Excerpted passage:

··········

The College of Humanities and Social Sciences is pleased to announce that Martin Wiener, associate professor in the Department of Psychology, has received a multi-year award for $734,430 from the National Science Foundation for the study “CRCNS US-Israel Research Proposal: NSF-BSF: The Perception of Time and Memorability in the Visual Hierarchy." The project aims to explore how the brain processes time when looking at images, with important implications for understanding memory, learning, and visual perception.
Wiener is collaborating with Ayelet Landau, Associate Professor, Cognitive Science and Psychology, Hebrew University, and Yuval Benjamini, Associate Professor, Statistics and Data Science, Hebrew University. The research team will conduct experiments using brain imaging, eye tracking, and computer modeling to understand how this process works across different parts of the visual system.
This work could lead to better treatments for conditions like Alzheimer's disease, autism, and schizophrenia, where both time perception and visual memory are disrupted. The project will also advance artificial intelligence by creating new computer models that process images more like humans do, incorporating time as a feature that current AI systems ignore. The researchers intend to develop a public database of images with time perception information that can train AI systems to predict how long visual scenes will be remembered by humans, potentially improving a wide range of AI tools, including educational software that adapts to how students process visual information.

··········

Study questions:
**1)** According to the grant announcement, why could this research lead to better treatments for Alzheimer's disease, autism, and schizophrenia? Answer in one to three sentences.
**2)** What is the dollar amount of the National Science Foundation award described in the grant announcement?
**3)** Please copy from the grant announcement the part that opens with the words containing "The College of" and closes with "and visual perception.".

Supplied data:
··········

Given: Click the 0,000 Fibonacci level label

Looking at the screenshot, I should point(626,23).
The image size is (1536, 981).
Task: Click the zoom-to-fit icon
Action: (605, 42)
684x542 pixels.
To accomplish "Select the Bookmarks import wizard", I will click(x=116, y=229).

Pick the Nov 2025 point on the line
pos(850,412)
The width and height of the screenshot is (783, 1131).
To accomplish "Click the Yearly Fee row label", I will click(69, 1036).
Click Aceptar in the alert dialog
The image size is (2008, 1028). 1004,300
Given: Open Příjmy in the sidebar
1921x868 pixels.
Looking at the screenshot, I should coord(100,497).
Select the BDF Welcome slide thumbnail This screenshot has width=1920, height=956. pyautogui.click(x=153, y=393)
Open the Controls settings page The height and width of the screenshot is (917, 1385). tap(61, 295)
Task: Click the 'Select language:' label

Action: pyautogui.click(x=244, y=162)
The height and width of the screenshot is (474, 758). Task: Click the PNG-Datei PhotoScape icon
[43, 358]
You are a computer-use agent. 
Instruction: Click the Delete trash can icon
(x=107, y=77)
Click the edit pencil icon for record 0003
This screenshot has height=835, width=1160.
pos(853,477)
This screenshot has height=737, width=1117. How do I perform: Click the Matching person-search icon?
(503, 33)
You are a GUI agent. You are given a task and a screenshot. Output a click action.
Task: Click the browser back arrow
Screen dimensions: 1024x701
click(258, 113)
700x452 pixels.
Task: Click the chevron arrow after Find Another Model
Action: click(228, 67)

··········

Outputs in order:
**1)** In those conditions, both time perception and visual memory are disrupted. Research on how the brain processes time when looking at images could therefore help with treating them.

**2)** $734,430.

**3)**
The College of Humanities and Social Sciences is pleased to announce that Martin Wiener, associate professor in the Department of Psychology, has received a multi-year award for $734,430 from the National Science Foundation for the study “CRCNS US-Israel Research Proposal: NSF-BSF: The Perception of Time and Memorability in the Visual Hierarchy." The project aims to explore how the brain processes time when looking at images, with important implications for understanding memory, learning, and visual perception.